- EXCERPTED RECORDS:

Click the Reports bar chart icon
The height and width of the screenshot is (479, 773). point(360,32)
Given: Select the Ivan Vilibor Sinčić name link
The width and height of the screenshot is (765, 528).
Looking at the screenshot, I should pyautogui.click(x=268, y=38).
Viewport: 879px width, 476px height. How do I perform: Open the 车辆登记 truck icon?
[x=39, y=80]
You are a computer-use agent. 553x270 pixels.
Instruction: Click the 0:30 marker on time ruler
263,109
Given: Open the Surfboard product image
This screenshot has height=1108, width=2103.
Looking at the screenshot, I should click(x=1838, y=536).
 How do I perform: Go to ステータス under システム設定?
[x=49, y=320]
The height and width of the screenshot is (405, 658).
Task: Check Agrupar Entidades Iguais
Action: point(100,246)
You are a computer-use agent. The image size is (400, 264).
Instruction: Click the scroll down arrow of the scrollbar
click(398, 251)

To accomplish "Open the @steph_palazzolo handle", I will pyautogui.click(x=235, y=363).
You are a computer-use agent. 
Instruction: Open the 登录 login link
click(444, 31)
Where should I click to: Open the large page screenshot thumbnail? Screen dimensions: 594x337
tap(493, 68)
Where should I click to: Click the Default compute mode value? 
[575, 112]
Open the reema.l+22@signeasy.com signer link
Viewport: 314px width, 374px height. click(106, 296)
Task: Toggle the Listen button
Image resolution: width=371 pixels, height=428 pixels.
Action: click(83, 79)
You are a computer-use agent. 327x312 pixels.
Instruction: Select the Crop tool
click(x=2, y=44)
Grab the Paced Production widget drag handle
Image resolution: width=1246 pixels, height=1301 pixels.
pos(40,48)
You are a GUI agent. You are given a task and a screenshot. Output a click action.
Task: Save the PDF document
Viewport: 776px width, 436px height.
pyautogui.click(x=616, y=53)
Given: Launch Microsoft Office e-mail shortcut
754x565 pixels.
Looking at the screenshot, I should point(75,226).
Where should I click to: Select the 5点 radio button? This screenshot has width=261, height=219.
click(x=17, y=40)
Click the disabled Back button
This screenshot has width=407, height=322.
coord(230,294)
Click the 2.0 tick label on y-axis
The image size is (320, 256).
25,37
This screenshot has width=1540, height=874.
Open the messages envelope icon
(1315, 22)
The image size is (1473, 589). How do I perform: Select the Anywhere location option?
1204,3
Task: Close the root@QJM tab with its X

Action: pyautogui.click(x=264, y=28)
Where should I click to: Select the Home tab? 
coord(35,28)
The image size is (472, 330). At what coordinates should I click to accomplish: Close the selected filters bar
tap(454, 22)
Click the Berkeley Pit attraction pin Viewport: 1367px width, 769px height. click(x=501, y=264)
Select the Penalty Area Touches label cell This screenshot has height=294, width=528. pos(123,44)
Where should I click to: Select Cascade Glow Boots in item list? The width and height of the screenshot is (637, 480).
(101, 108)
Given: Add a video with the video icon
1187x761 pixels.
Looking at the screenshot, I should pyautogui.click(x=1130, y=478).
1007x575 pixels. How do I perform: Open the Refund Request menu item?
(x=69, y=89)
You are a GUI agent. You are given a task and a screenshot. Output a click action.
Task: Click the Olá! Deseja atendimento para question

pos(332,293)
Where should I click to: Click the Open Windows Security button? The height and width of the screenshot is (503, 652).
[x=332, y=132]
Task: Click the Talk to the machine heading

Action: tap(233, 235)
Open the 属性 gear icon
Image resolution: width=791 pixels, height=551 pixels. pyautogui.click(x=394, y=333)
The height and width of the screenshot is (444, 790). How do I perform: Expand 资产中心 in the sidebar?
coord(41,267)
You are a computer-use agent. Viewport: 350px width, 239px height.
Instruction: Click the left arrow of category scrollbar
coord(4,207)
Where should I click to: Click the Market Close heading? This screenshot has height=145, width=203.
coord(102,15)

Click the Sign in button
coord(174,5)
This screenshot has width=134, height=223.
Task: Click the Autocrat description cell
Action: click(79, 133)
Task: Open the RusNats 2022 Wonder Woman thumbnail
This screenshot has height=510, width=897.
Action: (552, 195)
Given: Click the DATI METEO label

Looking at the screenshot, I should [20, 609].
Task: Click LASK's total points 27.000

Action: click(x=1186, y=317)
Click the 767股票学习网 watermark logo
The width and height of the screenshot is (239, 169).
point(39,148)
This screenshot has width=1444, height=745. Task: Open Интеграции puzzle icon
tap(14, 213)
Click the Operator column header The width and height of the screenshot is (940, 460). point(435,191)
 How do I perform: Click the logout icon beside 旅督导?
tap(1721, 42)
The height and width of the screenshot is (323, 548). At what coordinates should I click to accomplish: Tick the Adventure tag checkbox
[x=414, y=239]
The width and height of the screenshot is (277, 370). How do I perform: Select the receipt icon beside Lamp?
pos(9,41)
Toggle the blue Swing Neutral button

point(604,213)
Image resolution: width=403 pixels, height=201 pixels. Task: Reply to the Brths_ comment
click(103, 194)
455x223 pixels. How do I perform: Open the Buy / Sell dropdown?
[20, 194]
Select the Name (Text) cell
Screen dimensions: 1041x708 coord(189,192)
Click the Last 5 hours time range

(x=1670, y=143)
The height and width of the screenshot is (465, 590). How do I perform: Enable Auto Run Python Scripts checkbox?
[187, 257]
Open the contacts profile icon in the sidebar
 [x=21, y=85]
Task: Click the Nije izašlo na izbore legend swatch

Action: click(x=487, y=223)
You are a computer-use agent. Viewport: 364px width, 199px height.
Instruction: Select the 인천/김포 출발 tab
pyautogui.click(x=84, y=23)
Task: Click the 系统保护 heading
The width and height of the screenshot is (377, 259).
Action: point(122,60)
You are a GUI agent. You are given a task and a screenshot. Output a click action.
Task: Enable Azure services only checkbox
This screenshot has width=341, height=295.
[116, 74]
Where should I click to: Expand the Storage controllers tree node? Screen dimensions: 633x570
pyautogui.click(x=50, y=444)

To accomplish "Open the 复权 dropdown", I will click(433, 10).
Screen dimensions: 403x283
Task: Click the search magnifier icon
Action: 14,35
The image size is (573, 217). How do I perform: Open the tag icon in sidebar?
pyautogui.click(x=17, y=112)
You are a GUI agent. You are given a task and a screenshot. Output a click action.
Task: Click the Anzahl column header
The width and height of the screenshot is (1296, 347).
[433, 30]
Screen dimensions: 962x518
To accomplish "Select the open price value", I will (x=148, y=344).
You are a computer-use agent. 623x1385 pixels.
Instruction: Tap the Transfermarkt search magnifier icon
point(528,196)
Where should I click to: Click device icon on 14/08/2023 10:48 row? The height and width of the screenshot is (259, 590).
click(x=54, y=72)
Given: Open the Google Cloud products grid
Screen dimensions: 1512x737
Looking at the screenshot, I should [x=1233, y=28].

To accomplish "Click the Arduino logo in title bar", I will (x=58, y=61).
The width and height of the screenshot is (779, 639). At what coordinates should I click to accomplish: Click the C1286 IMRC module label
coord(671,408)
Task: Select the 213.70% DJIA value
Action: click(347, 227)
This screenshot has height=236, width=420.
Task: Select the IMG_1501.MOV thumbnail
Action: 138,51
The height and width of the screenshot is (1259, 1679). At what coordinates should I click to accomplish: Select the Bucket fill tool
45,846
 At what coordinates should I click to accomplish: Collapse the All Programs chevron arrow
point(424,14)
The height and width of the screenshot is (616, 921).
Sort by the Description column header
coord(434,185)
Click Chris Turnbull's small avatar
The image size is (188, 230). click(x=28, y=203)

- WORK TO BE COMPLETED:
Recast every line of the entries above as a Markdown table with the columns "Row" and "Text", numbering each row and leaving out blank lines.

- THE RESPONSE:
| Row | Text |
|---|---|
| 1 | Click the Reports bar chart icon |
| 2 | The height and width of the screenshot is (479, 773). point(360,32) |
| 3 | Given: Select the Ivan Vilibor Sinčić name link |
| 4 | The width and height of the screenshot is (765, 528). |
| 5 | Looking at the screenshot, I should pyautogui.click(x=268, y=38). |
| 6 | Viewport: 879px width, 476px height. How do I perform: Open the 车辆登记 truck icon? |
| 7 | [x=39, y=80] |
| 8 | You are a computer-use agent. 553x270 pixels. |
| 9 | Instruction: Click the 0:30 marker on time ruler |
| 10 | 263,109 |
| 11 | Given: Open the Surfboard product image |
| 12 | This screenshot has height=1108, width=2103. |
| 13 | Looking at the screenshot, I should click(x=1838, y=536). |
| 14 |  How do I perform: Go to ステータス under システム設定? |
| 15 | [x=49, y=320] |
| 16 | The height and width of the screenshot is (405, 658). |
| 17 | Task: Check Agrupar Entidades Iguais |
| 18 | Action: point(100,246) |
| 19 | You are a computer-use agent. The image size is (400, 264). |
| 20 | Instruction: Click the scroll down arrow of the scrollbar |
| 21 | click(398, 251) |
| 22 | To accomplish "Open the @steph_palazzolo handle", I will pyautogui.click(x=235, y=363). |
| 23 | You are a computer-use agent.  |
| 24 | Instruction: Open the 登录 login link |
| 25 | click(444, 31) |
| 26 | Where should I click to: Open the large page screenshot thumbnail? Screen dimensions: 594x337 |
| 27 | tap(493, 68) |
| 28 | Where should I click to: Click the Default compute mode value?  |
| 29 | [575, 112] |
| 30 | Open the reema.l+22@signeasy.com signer link |
| 31 | Viewport: 314px width, 374px height. click(106, 296) |
| 32 | Task: Toggle the Listen button |
| 33 | Image resolution: width=371 pixels, height=428 pixels. |
| 34 | Action: click(83, 79) |
| 35 | You are a computer-use agent. 327x312 pixels. |
| 36 | Instruction: Select the Crop tool |
| 37 | click(x=2, y=44) |
| 38 | Grab the Paced Production widget drag handle |
| 39 | Image resolution: width=1246 pixels, height=1301 pixels. |
| 40 | pos(40,48) |
| 41 | You are a GUI agent. You are given a task and a screenshot. Output a click action. |
| 42 | Task: Save the PDF document |
| 43 | Viewport: 776px width, 436px height. |
| 44 | pyautogui.click(x=616, y=53) |
| 45 | Given: Launch Microsoft Office e-mail shortcut |
| 46 | 754x565 pixels. |
| 47 | Looking at the screenshot, I should point(75,226). |
| 48 | Where should I click to: Select the 5点 radio button? This screenshot has width=261, height=219. |
| 49 | click(x=17, y=40) |
| 50 | Click the disabled Back button |
| 51 | This screenshot has width=407, height=322. |
| 52 | coord(230,294) |
| 53 | Click the 2.0 tick label on y-axis |
| 54 | The image size is (320, 256). |
| 55 | 25,37 |
| 56 | This screenshot has width=1540, height=874. |
| 57 | Open the messages envelope icon |
| 58 | (1315, 22) |
| 59 | The image size is (1473, 589). How do I perform: Select the Anywhere location option? |
| 60 | 1204,3 |
| 61 | Task: Close the root@QJM tab with its X |
| 62 | Action: pyautogui.click(x=264, y=28) |
| 63 | Where should I click to: Select the Home tab?  |
| 64 | coord(35,28) |
| 65 | The image size is (472, 330). At what coordinates should I click to accomplish: Close the selected filters bar |
| 66 | tap(454, 22) |
| 67 | Click the Berkeley Pit attraction pin Viewport: 1367px width, 769px height. click(x=501, y=264) |
| 68 | Select the Penalty Area Touches label cell This screenshot has height=294, width=528. pos(123,44) |
| 69 | Where should I click to: Select Cascade Glow Boots in item list? The width and height of the screenshot is (637, 480). |
| 70 | (101, 108) |
| 71 | Given: Add a video with the video icon |
| 72 | 1187x761 pixels. |
| 73 | Looking at the screenshot, I should pyautogui.click(x=1130, y=478). |
| 74 | 1007x575 pixels. How do I perform: Open the Refund Request menu item? |
| 75 | (x=69, y=89) |
| 76 | You are a GUI agent. You are given a task and a screenshot. Output a click action. |
| 77 | Task: Click the Olá! Deseja atendimento para question |
| 78 | pos(332,293) |
| 79 | Where should I click to: Click the Open Windows Security button? The height and width of the screenshot is (503, 652). |
| 80 | [x=332, y=132] |
| 81 | Task: Click the Talk to the machine heading |
| 82 | Action: tap(233, 235) |
| 83 | Open the 属性 gear icon |
| 84 | Image resolution: width=791 pixels, height=551 pixels. pyautogui.click(x=394, y=333) |
| 85 | The height and width of the screenshot is (444, 790). How do I perform: Expand 资产中心 in the sidebar? |
| 86 | coord(41,267) |
| 87 | You are a computer-use agent. Viewport: 350px width, 239px height. |
| 88 | Instruction: Click the left arrow of category scrollbar |
| 89 | coord(4,207) |
| 90 | Where should I click to: Click the Market Close heading? This screenshot has height=145, width=203. |
| 91 | coord(102,15) |
| 92 | Click the Sign in button |
| 93 | coord(174,5) |
| 94 | This screenshot has width=134, height=223. |
| 95 | Task: Click the Autocrat description cell |
| 96 | Action: click(79, 133) |
| 97 | Task: Open the RusNats 2022 Wonder Woman thumbnail |
| 98 | This screenshot has height=510, width=897. |
| 99 | Action: (552, 195) |
| 100 | Given: Click the DATI METEO label |
| 101 | Looking at the screenshot, I should [20, 609]. |
| 102 | Task: Click LASK's total points 27.000 |
| 103 | Action: click(x=1186, y=317) |
| 104 | Click the 767股票学习网 watermark logo |
| 105 | The width and height of the screenshot is (239, 169). |
| 106 | point(39,148) |
| 107 | This screenshot has width=1444, height=745. Task: Open Интеграции puzzle icon |
| 108 | tap(14, 213) |
| 109 | Click the Operator column header The width and height of the screenshot is (940, 460). point(435,191) |
| 110 |  How do I perform: Click the logout icon beside 旅督导? |
| 111 | tap(1721, 42) |
| 112 | The height and width of the screenshot is (323, 548). At what coordinates should I click to accomplish: Tick the Adventure tag checkbox |
| 113 | [x=414, y=239] |
| 114 | The width and height of the screenshot is (277, 370). How do I perform: Select the receipt icon beside Lamp? |
| 115 | pos(9,41) |
| 116 | Toggle the blue Swing Neutral button |
| 117 | point(604,213) |
| 118 | Image resolution: width=403 pixels, height=201 pixels. Task: Reply to the Brths_ comment |
| 119 | click(103, 194) |
| 120 | 455x223 pixels. How do I perform: Open the Buy / Sell dropdown? |
| 121 | [20, 194] |
| 122 | Select the Name (Text) cell |
| 123 | Screen dimensions: 1041x708 coord(189,192) |
| 124 | Click the Last 5 hours time range |
| 125 | (x=1670, y=143) |
| 126 | The height and width of the screenshot is (465, 590). How do I perform: Enable Auto Run Python Scripts checkbox? |
| 127 | [187, 257] |
| 128 | Open the contacts profile icon in the sidebar |
| 129 |  [x=21, y=85] |
| 130 | Task: Click the Nije izašlo na izbore legend swatch |
| 131 | Action: click(x=487, y=223) |
| 132 | You are a computer-use agent. Viewport: 364px width, 199px height. |
| 133 | Instruction: Select the 인천/김포 출발 tab |
| 134 | pyautogui.click(x=84, y=23) |
| 135 | Task: Click the 系统保护 heading |
| 136 | The width and height of the screenshot is (377, 259). |
| 137 | Action: point(122,60) |
| 138 | You are a GUI agent. You are given a task and a screenshot. Output a click action. |
| 139 | Task: Enable Azure services only checkbox |
| 140 | This screenshot has width=341, height=295. |
| 141 | [116, 74] |
| 142 | Where should I click to: Expand the Storage controllers tree node? Screen dimensions: 633x570 |
| 143 | pyautogui.click(x=50, y=444) |
| 144 | To accomplish "Open the 复权 dropdown", I will click(433, 10). |
| 145 | Screen dimensions: 403x283 |
| 146 | Task: Click the search magnifier icon |
| 147 | Action: 14,35 |
| 148 | The image size is (573, 217). How do I perform: Open the tag icon in sidebar? |
| 149 | pyautogui.click(x=17, y=112) |
| 150 | You are a GUI agent. You are given a task and a screenshot. Output a click action. |
| 151 | Task: Click the Anzahl column header |
| 152 | The width and height of the screenshot is (1296, 347). |
| 153 | [433, 30] |
| 154 | Screen dimensions: 962x518 |
| 155 | To accomplish "Select the open price value", I will (x=148, y=344). |
| 156 | You are a computer-use agent. 623x1385 pixels. |
| 157 | Instruction: Tap the Transfermarkt search magnifier icon |
| 158 | point(528,196) |
| 159 | Where should I click to: Click device icon on 14/08/2023 10:48 row? The height and width of the screenshot is (259, 590). |
| 160 | click(x=54, y=72) |
| 161 | Given: Open the Google Cloud products grid |
| 162 | Screen dimensions: 1512x737 |
| 163 | Looking at the screenshot, I should [x=1233, y=28]. |
| 164 | To accomplish "Click the Arduino logo in title bar", I will (x=58, y=61). |
| 165 | The width and height of the screenshot is (779, 639). At what coordinates should I click to accomplish: Click the C1286 IMRC module label |
| 166 | coord(671,408) |
| 167 | Task: Select the 213.70% DJIA value |
| 168 | Action: click(347, 227) |
| 169 | This screenshot has height=236, width=420. |
| 170 | Task: Select the IMG_1501.MOV thumbnail |
| 171 | Action: 138,51 |
| 172 | The height and width of the screenshot is (1259, 1679). At what coordinates should I click to accomplish: Select the Bucket fill tool |
| 173 | 45,846 |
| 174 |  At what coordinates should I click to accomplish: Collapse the All Programs chevron arrow |
| 175 | point(424,14) |
| 176 | The height and width of the screenshot is (616, 921). |
| 177 | Sort by the Description column header |
| 178 | coord(434,185) |
| 179 | Click Chris Turnbull's small avatar |
| 180 | The image size is (188, 230). click(x=28, y=203) |